Thursday, January 28, 2010

Help with Planning a Wargaming Room

I'm planning on redoing my wargaming space, which you can see a picture of to the left.  The total space I've been allocated by executive management is roughly 12' by 20' and it also has a 4' by 20' closet (just to the right of the photo).  The closet is crammed full of sh.., oops I mean "stuff", that can be cleaned out and used for game related storage.

What I'd like to have in the room are the following:

(1) 4'x8' Game / Project Table w/ 4 stools
(2) A small painting station
(3) a few glass display cabinets for mini's
(4) a flat screen TV for game day appropriate entertainment
(5) book cases

By the way, I recommend Craftsman brand workshop stools from Sears - they are very comfortable, high quality and a good value.

I'd like to do this as cheaply as possible but I do have a directive from the top that my space can't look cheap.

Here's where you come in - I'd like to get suggestions or links to other game rooms that can be used as inspiration, especially efficient and small painting spaces.  Please be aware that I will either take personal credit for any ideas my wife likes or disavow any involvement and throw you under the bus in one fluid motion at the merest hint of any disapproval.  Any readers who are married will understand this behavior is a normal survival strategy and isn't meant to be anything personal.

Sunday, January 24, 2010

The Battle of Fuentes de Onoro

Last night the ECAMGA club refought the battle of Fuentes de Onoro in a rather grand style.  You can see the table to the left which was about 18' long and 6' wide.  The French had over 1,000 figures and the British/Portuguese had around 800-850.  Each side had 4-5 players and an overall commander.  In a demonstration that merit and command are sometimes be disconnected, I was chosen to be the French commander, which meant I could come over to see the battlefield the day before to plan my strategy.  I was very fortunate that the players who selected the French side had a high degree of tolerance for incompetent command.  I decided to consult my son, Sean (14), for advice on strategy and he jumped at the chance to write up a plan for me.  In typical fashion I was presented with an 8 page power point deck that outlined our plan of attack.

It was a simple plan that involved throwing everything at the right flank and holding the left flank.  There was some cunning in his strategy as the last page of his strategy deck contained a false plan that was the mirror image of the real one with instructions that I lay the deck down in the view of my opponents a few times during the organization phase.  The scenario had all of the units starting off the board so a subterfuge on setup could prove important.  I do worry that Sean's sly strategies may bode ill if ever he decided to be a rebellious teenager.

Most of the players for this evening's game were new to the system (which is a house set of rules that are simple and fun (no dice, but command cards for random events) so there was a training session to start with.  It's a motley looking crew to be sure.  You can see the "false" plan in the lower center.  The game room we play in is very impressive and it's a real privilege to get the opportunity to push around toy soldiers there.

The Battle Begins:
After two turns you can see the French line forming up on the right side.  The British are fairly evenly distributed across the whole field but most of there elite troops are deployed on the far left.  Perhaps our ploy has worked?

◆ **Written instruction 1**
List the five things the wargaming blog says the writer would like to have in the room.
◆ **Written instruction 2**
According to the wargaming blog, how big was the table used to refight the battle of Fuentes de Onoro?
◆ **Written instruction 3**
From the wargaming blog, repeat the text word for word, starting at "What I'd like" and ending at "a good value.".

◆ **Provided data**
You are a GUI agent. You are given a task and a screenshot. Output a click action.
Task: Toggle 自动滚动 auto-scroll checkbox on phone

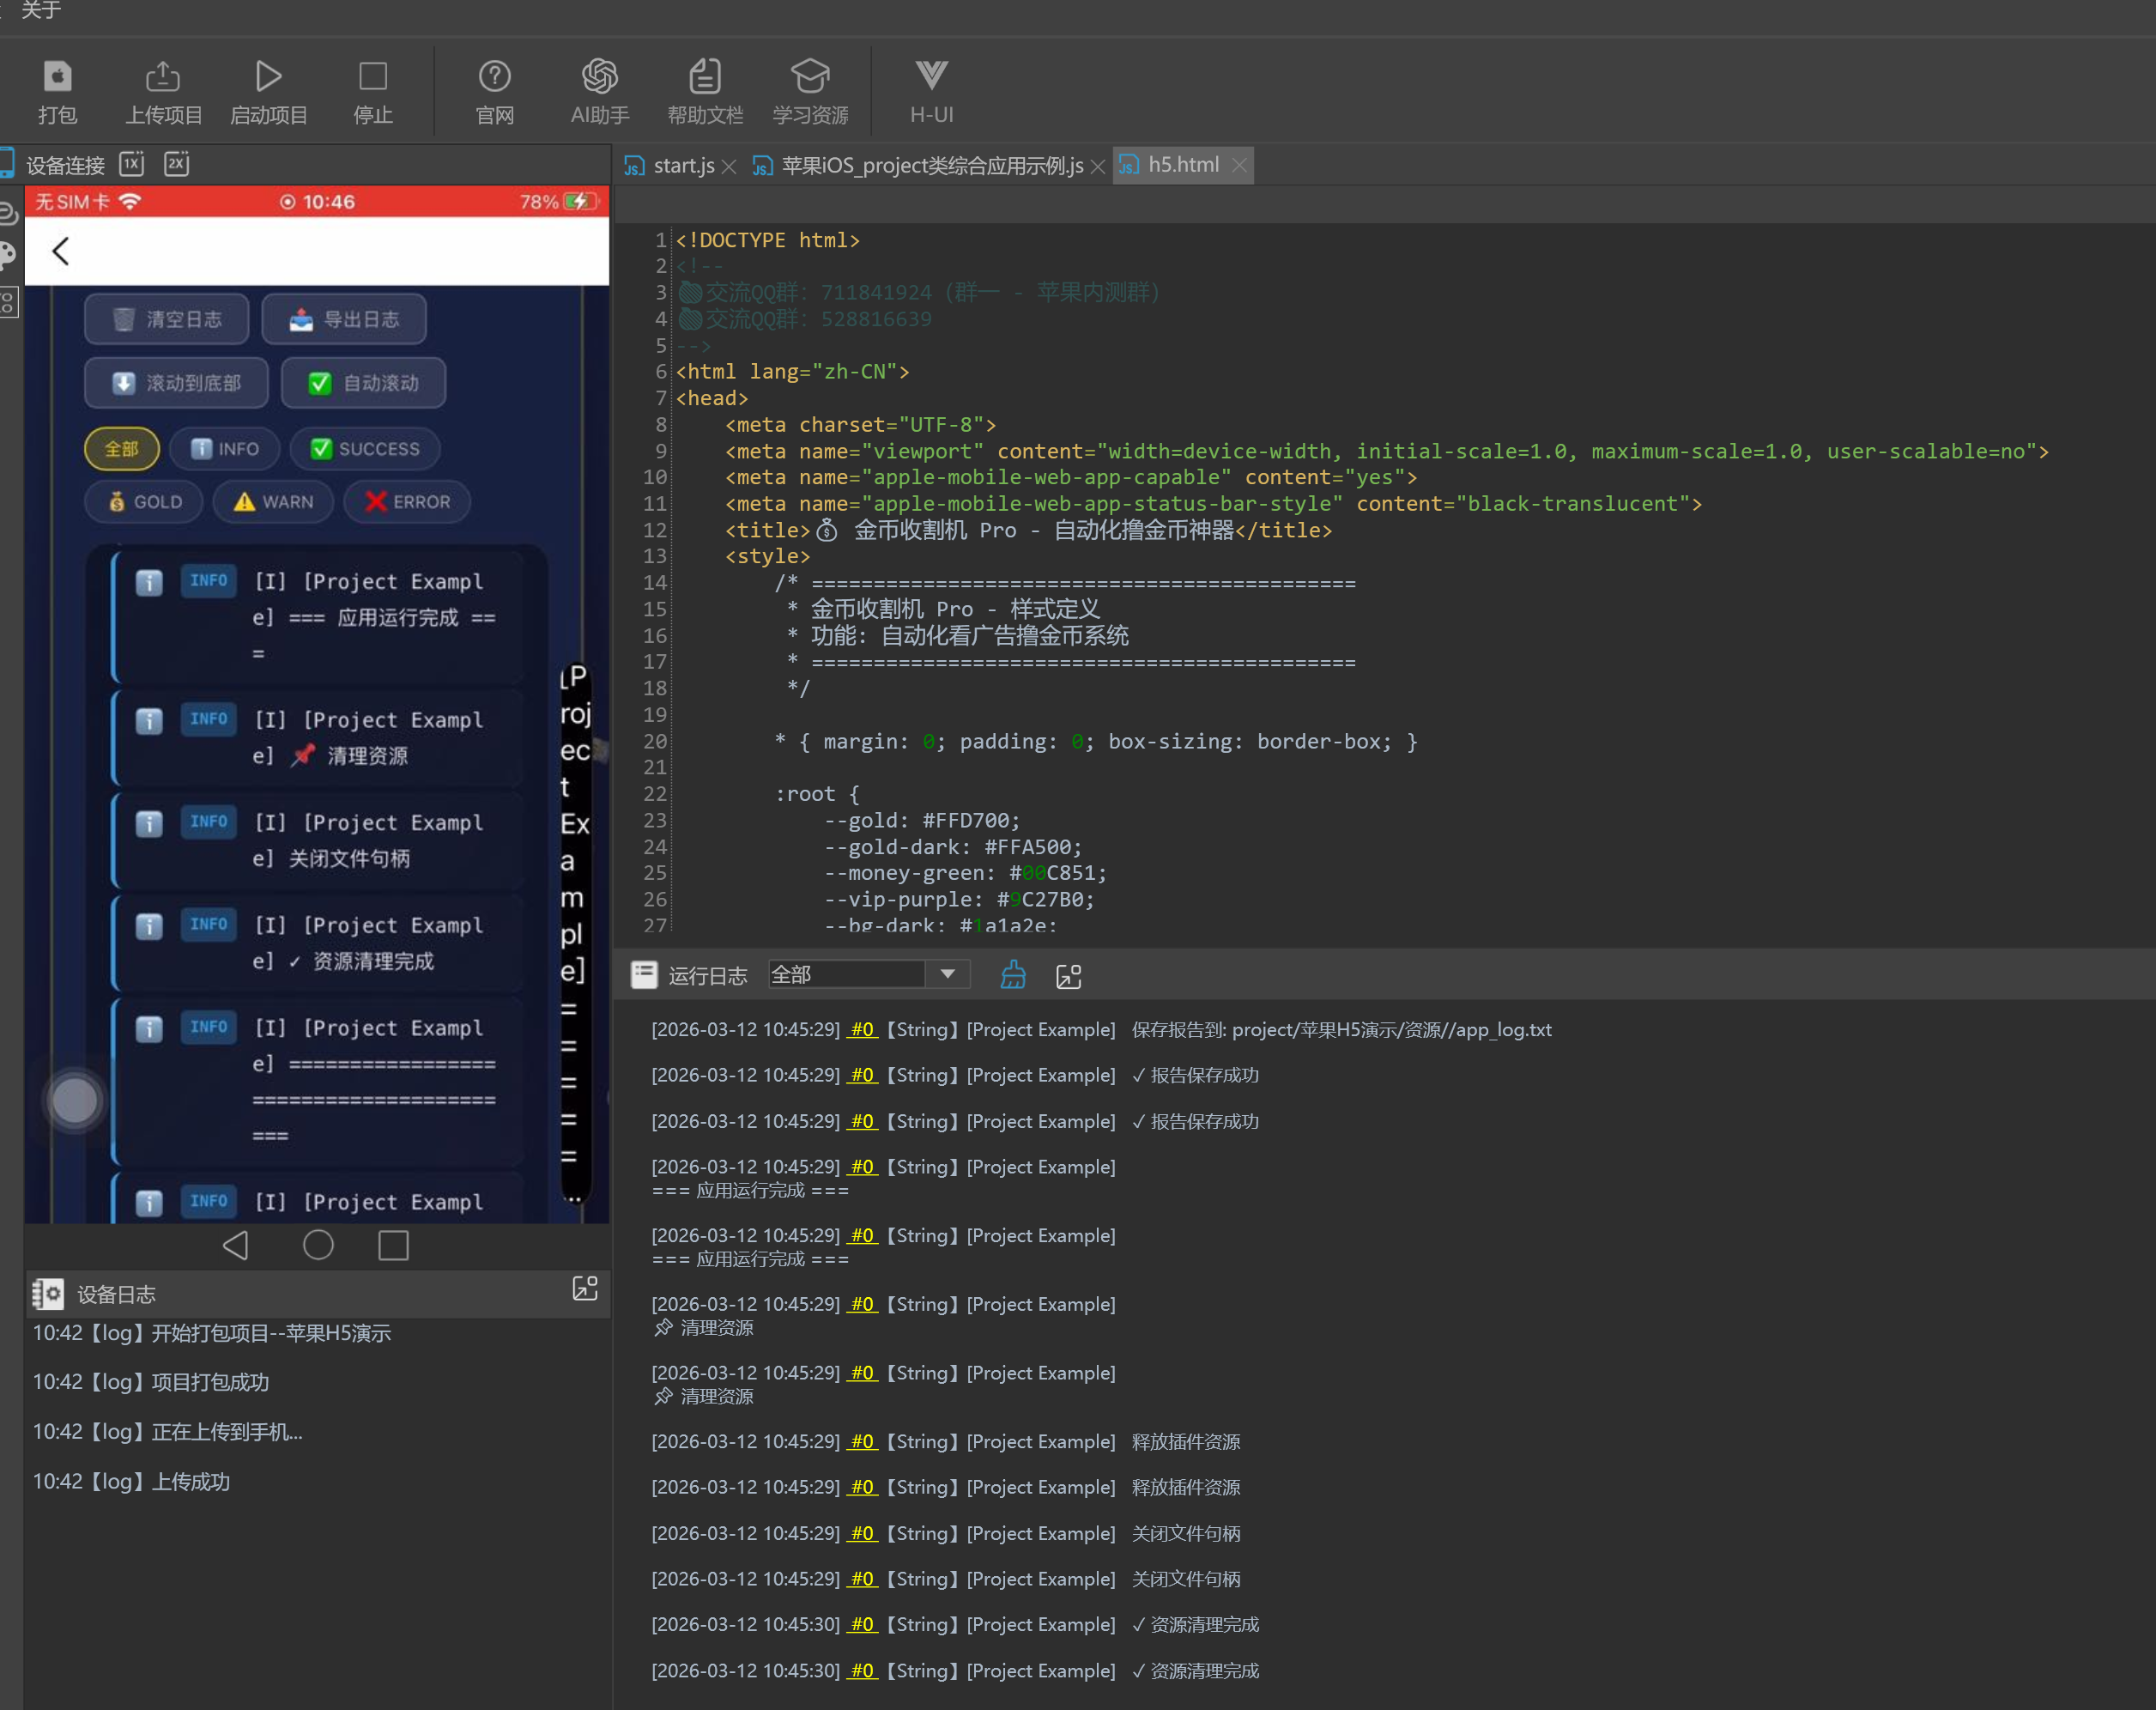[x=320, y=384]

◆ **Complete answer 1**
4'x8' game/project table with 4 stools
A small painting station
A few glass display cabinets for minis
A flat screen TV for game day entertainment
Book cases

◆ **Complete answer 2**
About 18' long and 6' wide.

◆ **Complete answer 3**
What I'd like to have in the room are the following:

(1) 4'x8' Game / Project Table w/ 4 stools
(2) A small painting station
(3) a few glass display cabinets for mini's
(4) a flat screen TV for game day appropriate entertainment
(5) book cases

By the way, I recommend Craftsman brand workshop stools from Sears - they are very comfortable, high quality and a good value.